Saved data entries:
BEGIN

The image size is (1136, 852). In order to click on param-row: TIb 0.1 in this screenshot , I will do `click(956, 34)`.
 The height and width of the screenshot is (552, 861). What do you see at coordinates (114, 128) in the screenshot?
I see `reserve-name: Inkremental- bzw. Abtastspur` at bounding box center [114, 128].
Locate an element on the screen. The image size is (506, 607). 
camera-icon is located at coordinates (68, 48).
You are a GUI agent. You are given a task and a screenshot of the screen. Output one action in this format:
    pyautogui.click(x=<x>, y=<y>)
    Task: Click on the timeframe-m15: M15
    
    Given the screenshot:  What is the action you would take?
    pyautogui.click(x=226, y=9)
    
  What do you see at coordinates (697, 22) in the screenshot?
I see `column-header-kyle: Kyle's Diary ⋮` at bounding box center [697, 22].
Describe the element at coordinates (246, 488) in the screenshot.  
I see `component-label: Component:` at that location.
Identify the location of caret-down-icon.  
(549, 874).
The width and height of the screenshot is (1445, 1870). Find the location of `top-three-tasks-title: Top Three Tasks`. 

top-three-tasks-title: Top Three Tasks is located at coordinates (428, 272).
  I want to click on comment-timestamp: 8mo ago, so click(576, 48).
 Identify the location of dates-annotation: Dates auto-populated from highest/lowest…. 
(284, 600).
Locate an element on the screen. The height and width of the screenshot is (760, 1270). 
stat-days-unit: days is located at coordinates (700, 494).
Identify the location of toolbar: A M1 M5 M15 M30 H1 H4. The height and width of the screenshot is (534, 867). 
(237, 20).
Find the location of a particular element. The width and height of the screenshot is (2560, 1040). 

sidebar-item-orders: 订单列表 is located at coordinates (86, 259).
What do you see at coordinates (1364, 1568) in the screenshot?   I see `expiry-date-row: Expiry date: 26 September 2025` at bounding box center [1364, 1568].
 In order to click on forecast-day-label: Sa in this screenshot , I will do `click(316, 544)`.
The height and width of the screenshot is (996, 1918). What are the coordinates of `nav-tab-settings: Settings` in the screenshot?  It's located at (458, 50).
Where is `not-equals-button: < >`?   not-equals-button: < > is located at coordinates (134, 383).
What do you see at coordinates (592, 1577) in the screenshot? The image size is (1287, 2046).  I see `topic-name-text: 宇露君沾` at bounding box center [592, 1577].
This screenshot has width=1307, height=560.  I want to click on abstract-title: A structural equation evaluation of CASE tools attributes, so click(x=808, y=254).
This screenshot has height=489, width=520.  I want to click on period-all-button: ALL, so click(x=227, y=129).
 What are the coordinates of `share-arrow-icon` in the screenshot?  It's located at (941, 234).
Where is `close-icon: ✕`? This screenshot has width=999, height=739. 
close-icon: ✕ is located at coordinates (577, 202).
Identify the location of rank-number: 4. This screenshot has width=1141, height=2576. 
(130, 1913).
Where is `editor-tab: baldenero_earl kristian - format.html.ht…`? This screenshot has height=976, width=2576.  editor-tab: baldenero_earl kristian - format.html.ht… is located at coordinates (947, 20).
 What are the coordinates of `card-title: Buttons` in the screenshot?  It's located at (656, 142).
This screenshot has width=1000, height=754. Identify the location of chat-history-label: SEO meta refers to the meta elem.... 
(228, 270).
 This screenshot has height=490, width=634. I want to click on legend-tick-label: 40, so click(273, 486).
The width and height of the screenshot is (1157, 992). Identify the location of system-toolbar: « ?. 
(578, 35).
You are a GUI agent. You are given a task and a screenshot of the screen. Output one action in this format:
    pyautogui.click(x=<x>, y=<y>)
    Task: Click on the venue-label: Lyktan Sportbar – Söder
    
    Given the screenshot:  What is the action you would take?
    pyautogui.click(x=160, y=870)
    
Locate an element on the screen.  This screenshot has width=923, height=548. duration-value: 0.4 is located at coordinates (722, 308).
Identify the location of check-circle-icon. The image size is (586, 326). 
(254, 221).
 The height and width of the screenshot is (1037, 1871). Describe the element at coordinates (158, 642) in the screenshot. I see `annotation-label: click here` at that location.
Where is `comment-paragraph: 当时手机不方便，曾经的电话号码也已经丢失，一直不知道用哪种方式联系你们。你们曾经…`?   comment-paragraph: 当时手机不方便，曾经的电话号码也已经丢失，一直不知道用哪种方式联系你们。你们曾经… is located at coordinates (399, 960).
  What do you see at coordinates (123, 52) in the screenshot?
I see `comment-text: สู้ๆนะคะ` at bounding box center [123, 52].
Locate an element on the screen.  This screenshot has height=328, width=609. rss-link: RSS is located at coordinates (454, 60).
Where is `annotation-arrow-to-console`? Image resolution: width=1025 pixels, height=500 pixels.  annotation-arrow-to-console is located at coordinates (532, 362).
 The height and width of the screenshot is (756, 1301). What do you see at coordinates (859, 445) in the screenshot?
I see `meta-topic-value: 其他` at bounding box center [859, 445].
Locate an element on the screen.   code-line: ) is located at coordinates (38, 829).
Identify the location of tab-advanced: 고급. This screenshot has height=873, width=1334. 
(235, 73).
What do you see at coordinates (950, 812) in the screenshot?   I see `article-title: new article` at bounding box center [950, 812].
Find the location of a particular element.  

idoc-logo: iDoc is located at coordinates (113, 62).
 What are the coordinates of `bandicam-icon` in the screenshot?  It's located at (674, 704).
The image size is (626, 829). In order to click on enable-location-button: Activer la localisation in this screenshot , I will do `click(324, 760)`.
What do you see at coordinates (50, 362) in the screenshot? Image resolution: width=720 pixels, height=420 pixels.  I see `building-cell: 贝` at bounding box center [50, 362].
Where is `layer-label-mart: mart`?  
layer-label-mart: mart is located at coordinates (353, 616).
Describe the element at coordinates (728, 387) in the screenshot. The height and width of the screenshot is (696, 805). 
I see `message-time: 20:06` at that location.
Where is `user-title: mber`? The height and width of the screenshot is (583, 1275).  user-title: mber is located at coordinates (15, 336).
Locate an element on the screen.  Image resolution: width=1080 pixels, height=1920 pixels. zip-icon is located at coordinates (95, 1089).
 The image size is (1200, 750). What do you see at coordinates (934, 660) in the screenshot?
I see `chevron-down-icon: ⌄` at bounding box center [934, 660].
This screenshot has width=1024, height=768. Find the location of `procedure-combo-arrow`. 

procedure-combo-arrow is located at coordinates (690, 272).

END

— EXERCISE REQUIREMENTS —
Copy out every line of the records above, unchanged, from the line containing "This screenshot has width=1307, height=560." down to the line containing "This screenshot has height=490, width=634.", including both.

— FINAL ANSWER —
This screenshot has width=1307, height=560.  I want to click on abstract-title: A structural equation evaluation of CASE tools attributes, so click(x=808, y=254).
This screenshot has height=489, width=520.  I want to click on period-all-button: ALL, so click(x=227, y=129).
 What are the coordinates of `share-arrow-icon` in the screenshot?  It's located at (941, 234).
Where is `close-icon: ✕`? This screenshot has width=999, height=739. 
close-icon: ✕ is located at coordinates (577, 202).
Identify the location of rank-number: 4. This screenshot has width=1141, height=2576. 
(130, 1913).
Where is `editor-tab: baldenero_earl kristian - format.html.ht…`? This screenshot has height=976, width=2576.  editor-tab: baldenero_earl kristian - format.html.ht… is located at coordinates (947, 20).
 What are the coordinates of `card-title: Buttons` in the screenshot?  It's located at (656, 142).
This screenshot has width=1000, height=754. Identify the location of chat-history-label: SEO meta refers to the meta elem.... 
(228, 270).
 This screenshot has height=490, width=634. I want to click on legend-tick-label: 40, so click(273, 486).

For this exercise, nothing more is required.